__RECORD EXTRACTS__.
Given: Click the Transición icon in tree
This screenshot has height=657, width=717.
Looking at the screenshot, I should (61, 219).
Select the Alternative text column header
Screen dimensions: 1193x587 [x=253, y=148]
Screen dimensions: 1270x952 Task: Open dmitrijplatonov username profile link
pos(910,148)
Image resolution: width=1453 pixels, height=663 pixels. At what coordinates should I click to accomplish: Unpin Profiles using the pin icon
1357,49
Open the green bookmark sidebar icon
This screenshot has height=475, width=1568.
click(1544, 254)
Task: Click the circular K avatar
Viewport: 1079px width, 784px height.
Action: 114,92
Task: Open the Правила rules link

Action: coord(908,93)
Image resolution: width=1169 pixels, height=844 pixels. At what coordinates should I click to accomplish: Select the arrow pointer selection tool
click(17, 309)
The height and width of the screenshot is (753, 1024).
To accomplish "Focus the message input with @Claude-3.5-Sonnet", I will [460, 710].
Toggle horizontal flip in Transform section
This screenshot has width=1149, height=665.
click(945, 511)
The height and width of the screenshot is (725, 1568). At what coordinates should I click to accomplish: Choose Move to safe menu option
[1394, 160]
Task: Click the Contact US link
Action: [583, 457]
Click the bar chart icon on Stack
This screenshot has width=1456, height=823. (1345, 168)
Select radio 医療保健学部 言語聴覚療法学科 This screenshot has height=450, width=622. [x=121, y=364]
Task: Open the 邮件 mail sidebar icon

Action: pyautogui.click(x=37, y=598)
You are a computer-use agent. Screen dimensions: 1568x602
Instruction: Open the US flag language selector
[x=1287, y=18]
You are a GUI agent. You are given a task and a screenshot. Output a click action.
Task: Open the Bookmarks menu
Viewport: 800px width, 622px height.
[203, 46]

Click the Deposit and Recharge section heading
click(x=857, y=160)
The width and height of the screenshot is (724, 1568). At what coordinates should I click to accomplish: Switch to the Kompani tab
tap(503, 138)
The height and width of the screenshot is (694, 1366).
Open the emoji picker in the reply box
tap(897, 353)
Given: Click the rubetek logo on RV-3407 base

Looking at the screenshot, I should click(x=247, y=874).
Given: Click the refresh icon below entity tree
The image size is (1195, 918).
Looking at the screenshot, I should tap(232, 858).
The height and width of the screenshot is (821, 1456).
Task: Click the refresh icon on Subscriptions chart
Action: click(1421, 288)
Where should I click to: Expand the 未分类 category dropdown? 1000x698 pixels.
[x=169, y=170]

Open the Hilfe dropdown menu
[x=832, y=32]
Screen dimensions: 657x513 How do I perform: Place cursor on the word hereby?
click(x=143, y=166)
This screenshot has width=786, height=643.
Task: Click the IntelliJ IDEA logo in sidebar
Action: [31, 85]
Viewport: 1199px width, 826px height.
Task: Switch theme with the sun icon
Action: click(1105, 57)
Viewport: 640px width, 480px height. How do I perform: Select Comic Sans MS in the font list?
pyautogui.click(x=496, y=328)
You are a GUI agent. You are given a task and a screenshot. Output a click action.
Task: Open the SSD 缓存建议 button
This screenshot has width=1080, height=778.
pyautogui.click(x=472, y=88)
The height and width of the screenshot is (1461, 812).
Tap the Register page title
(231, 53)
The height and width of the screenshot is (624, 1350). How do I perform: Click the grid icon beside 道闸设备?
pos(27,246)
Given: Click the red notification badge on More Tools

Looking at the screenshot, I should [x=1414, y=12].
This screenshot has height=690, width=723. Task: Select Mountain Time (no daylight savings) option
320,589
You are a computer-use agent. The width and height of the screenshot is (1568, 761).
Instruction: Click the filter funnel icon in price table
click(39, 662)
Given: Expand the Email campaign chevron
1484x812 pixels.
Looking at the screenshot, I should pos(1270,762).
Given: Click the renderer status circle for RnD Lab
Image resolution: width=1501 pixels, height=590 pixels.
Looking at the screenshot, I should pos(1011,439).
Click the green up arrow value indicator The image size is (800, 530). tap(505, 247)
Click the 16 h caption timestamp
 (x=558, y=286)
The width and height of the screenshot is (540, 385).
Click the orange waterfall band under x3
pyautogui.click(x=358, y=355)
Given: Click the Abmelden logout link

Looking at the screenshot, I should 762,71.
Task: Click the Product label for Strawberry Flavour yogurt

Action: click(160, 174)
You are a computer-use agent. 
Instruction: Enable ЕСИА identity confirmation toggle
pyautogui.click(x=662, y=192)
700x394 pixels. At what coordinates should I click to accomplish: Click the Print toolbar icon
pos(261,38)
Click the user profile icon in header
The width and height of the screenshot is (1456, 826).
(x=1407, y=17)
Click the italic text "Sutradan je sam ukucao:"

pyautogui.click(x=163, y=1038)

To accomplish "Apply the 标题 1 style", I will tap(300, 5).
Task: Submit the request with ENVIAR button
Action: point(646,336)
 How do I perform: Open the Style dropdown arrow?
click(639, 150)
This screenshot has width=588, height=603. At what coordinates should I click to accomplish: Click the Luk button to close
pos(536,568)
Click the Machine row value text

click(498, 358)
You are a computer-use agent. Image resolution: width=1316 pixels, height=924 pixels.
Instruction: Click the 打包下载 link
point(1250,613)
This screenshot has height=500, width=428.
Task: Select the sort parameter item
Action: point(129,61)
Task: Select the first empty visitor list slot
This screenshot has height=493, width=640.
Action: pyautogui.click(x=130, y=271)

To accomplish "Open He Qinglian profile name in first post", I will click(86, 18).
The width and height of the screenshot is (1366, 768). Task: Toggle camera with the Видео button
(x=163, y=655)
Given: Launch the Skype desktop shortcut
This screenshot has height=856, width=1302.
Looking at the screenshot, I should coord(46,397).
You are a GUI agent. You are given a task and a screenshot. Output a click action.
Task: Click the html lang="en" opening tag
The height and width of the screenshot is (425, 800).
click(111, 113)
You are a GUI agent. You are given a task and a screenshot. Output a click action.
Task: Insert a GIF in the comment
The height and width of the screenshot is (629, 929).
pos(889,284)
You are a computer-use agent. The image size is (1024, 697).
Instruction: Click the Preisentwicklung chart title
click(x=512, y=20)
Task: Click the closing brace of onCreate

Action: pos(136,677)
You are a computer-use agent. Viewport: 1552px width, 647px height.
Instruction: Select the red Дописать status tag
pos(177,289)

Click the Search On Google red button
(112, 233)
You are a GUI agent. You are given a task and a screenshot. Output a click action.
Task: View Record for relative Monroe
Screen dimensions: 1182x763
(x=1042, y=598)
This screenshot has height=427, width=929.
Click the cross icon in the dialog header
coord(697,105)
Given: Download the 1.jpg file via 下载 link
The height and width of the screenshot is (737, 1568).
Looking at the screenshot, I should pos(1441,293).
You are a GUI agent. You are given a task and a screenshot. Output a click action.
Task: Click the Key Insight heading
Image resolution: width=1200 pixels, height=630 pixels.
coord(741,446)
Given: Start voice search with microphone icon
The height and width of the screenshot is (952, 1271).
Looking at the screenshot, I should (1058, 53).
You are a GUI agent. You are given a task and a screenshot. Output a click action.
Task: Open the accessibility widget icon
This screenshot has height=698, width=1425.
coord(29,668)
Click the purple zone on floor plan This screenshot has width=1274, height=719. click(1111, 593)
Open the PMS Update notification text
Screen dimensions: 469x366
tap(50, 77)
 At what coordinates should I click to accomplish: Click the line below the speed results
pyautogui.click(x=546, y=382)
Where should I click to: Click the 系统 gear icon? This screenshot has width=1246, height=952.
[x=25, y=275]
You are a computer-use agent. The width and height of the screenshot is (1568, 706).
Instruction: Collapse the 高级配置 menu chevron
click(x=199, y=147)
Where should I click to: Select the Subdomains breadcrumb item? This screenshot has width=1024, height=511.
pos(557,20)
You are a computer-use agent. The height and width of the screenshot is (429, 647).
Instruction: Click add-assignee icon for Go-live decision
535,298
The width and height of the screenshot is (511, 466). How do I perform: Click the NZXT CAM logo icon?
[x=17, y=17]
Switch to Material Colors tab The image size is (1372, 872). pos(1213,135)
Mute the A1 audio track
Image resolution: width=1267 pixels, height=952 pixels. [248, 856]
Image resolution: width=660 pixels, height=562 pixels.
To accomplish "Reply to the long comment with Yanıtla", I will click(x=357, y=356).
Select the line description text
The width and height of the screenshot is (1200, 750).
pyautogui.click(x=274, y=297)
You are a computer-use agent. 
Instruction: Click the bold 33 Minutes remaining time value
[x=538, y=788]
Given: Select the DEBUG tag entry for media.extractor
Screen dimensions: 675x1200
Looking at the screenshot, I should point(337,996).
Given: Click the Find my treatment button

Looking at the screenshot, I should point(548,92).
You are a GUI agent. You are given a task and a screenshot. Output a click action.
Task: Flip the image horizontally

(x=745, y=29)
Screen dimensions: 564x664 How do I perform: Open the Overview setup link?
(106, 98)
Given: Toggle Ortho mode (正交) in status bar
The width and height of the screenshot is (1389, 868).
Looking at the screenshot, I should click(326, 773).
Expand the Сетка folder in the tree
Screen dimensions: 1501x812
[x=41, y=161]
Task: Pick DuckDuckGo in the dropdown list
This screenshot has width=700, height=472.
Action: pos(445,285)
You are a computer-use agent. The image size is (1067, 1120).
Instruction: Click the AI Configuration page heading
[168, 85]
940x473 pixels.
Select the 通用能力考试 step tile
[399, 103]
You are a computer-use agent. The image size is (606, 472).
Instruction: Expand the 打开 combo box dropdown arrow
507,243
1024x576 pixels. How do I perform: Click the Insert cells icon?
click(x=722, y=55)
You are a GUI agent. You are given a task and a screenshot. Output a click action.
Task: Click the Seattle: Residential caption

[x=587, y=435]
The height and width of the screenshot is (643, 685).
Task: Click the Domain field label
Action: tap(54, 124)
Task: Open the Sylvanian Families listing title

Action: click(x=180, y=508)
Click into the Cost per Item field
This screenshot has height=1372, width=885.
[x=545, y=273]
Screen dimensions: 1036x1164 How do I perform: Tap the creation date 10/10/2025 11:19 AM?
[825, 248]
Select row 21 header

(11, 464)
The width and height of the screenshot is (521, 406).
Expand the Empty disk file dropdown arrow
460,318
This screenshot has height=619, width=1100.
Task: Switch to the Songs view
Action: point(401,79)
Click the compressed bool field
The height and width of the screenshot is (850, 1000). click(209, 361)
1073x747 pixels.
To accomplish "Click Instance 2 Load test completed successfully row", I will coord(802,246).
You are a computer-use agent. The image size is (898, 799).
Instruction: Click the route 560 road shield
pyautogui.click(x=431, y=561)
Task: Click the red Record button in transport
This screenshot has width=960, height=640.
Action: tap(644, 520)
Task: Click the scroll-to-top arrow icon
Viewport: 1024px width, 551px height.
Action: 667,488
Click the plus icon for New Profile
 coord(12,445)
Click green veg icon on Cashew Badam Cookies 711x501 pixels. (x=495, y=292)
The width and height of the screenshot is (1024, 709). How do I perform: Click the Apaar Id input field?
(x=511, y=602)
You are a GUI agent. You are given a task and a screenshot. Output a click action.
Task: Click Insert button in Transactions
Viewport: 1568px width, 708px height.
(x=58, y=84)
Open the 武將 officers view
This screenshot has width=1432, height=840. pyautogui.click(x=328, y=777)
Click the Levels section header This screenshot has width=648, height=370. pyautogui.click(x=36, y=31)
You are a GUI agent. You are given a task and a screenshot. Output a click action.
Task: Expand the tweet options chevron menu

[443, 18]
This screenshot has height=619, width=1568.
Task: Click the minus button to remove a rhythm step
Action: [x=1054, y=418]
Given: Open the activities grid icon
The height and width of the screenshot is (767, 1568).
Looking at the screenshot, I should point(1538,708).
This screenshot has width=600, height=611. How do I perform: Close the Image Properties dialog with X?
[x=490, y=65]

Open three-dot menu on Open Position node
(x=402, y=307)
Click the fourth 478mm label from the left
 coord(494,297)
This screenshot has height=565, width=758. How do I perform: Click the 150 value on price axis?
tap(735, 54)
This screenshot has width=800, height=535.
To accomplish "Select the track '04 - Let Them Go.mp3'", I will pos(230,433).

__HOW TO COMPLETE THIS TASK__.
The output should be exactly the lines above from the line containing "Select the Alternative text column header" to the line containing "Open the green bookmark sidebar icon", inclusive, with no other lines.

__TASK RESULT__.
Select the Alternative text column header
Screen dimensions: 1193x587 [x=253, y=148]
Screen dimensions: 1270x952 Task: Open dmitrijplatonov username profile link
pos(910,148)
Image resolution: width=1453 pixels, height=663 pixels. At what coordinates should I click to accomplish: Unpin Profiles using the pin icon
1357,49
Open the green bookmark sidebar icon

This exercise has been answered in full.